After a couple of dingy transfers our gear, compactly packed in rodent proof plastic bins, stacked up to an impressive wall on the sea lion shit encrusted granite rocks of the boat landing. It took us nearly two hours to get all the stuff up the muddy track to the hut, some 50 meters away. That was to some extent due to the 2 extremely big sea lion bulls that were snoring in the middle of the track and refused to make way. Instead they greeted us with unpleasant snorts while trying to give us the evil eye - or rather the evil droopy eye. After a while they realized that we were persistent about getting past them and so one of them buggered off into the sea while the other rolled over to the side of the track.
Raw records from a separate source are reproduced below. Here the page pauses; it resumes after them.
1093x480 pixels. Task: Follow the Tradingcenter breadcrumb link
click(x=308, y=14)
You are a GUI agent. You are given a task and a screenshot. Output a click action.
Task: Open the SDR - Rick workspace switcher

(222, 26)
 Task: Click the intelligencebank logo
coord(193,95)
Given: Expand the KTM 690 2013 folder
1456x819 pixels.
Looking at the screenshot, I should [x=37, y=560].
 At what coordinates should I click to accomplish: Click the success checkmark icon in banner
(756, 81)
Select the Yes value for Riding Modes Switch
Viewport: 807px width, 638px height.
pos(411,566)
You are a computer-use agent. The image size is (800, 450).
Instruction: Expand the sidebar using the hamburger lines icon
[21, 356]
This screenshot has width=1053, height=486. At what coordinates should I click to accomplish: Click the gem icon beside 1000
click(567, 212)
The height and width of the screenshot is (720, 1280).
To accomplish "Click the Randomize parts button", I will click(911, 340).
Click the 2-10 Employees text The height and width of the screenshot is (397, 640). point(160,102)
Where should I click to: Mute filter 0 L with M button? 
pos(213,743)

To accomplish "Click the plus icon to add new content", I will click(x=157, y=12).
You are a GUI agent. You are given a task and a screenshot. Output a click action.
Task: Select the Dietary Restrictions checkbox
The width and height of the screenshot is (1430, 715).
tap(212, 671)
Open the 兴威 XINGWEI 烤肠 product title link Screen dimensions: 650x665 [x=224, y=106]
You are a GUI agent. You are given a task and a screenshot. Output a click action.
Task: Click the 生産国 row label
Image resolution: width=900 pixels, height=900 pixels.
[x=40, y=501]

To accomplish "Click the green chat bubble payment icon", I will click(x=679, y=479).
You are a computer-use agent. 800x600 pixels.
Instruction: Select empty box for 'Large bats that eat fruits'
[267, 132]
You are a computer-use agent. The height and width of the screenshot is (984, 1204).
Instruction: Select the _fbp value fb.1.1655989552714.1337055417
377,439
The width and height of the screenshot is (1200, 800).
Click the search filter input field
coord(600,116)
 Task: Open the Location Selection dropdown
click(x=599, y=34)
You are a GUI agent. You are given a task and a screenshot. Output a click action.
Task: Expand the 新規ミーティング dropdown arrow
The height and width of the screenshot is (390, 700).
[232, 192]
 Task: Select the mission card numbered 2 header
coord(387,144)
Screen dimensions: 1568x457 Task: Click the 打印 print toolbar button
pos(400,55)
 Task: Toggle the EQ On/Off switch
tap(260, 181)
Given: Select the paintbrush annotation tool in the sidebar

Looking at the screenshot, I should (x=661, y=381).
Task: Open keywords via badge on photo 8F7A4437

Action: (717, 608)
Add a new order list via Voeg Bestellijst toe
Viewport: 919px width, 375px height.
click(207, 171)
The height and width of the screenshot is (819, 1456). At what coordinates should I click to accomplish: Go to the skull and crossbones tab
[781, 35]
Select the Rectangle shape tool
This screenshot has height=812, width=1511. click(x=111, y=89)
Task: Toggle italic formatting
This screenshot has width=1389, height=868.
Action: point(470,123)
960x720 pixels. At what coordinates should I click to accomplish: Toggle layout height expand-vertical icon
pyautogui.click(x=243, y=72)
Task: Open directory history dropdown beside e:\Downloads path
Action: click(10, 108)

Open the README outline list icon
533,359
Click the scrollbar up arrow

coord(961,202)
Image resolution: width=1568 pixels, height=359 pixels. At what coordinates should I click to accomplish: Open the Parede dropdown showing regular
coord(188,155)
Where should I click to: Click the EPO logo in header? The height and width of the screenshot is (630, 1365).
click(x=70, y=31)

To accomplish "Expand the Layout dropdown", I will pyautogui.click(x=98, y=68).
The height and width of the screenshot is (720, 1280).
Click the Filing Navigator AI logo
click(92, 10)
An important penguin landing site is not far from the hut. And pretty soon an endless Trek of Snares Crested penguins will be coming out of the tree daisy forest and head towards the sea and vice versa. Most of the penguin colonies are located some distance inland and getting to them is quite a task. The tree trunks aren't straight but rather bend in every possible direction forming a system of - well - "Snares" that sometimes make it pretty hard to get through. Apart from that, one has to take special care not to crash into any of the numerous Sooty Shearwater burrows. The penguins themselves seem to prefer the wettest, soggiest and muddiest bits of the Snares as their breeding grounds. It is a rather disgusting sight to see some of the black and white birds dip their yellow-crowned head into the muck to dive for some submerged half rotten sticks that may make good nesting material. Yuck! Most of the nests are, however, finished and either male or female sit on the eggs while their partner dozes beside the nest his beak oddly tugged behind a flipper. In a few days, the males will head off to spend 10 or so days at sea feeding while the female keeps on incubating. When the males leave Dave's and my hours strikes - then we'll attach 6 GPS loggers and 2 dive computers to volunteering penguins. Until then we try to get organized and try to absorb the amazing surrounds.

For example take the skies above the Snares at dusk. While penguins honk and massive sea lion bulls cough everywhere around our hut the skies fill up with thousands of Sooty Shearwaters (Titi). The elegant gliders circle in endless loops in a thickening cloud far above the canopy - like a giant swarm of giant mosquitoes. When the night draws in the bombardment begins: the sooties crash with tugged wings through the canopy hitting the soft forest floor as avian bombs. As soon as they recover from impact they start their ear-numbing "Groo-Groo-Groo-Graaaaa!!!!" The penguins set in and once it's really dark the smaller petrel species add their voices to the nightly Snares concerto... which we are able to perceive inside the hut in astonishing Dolby Surround quality.

On Tuesday we checked out the colony we have the permission to work on. First result: colony A4 is just not suitable for any of our proposed research. Hence, we have to improvise. And that means that we will swap our efforts to a different colony (A3) which is further away from the hut but is perfect. We have informed DOC Southland about this and they admitted that it was Dave's call to decide. And so he did. A3 it is then. A3 is the second largest colony on the Snares: 1250 breeding pairs distributed over 1200 square meters. That not only results in one head-spinning chaos of black-and white spots that move around but also produces a never ending din of penguins croaking, honking and coughing.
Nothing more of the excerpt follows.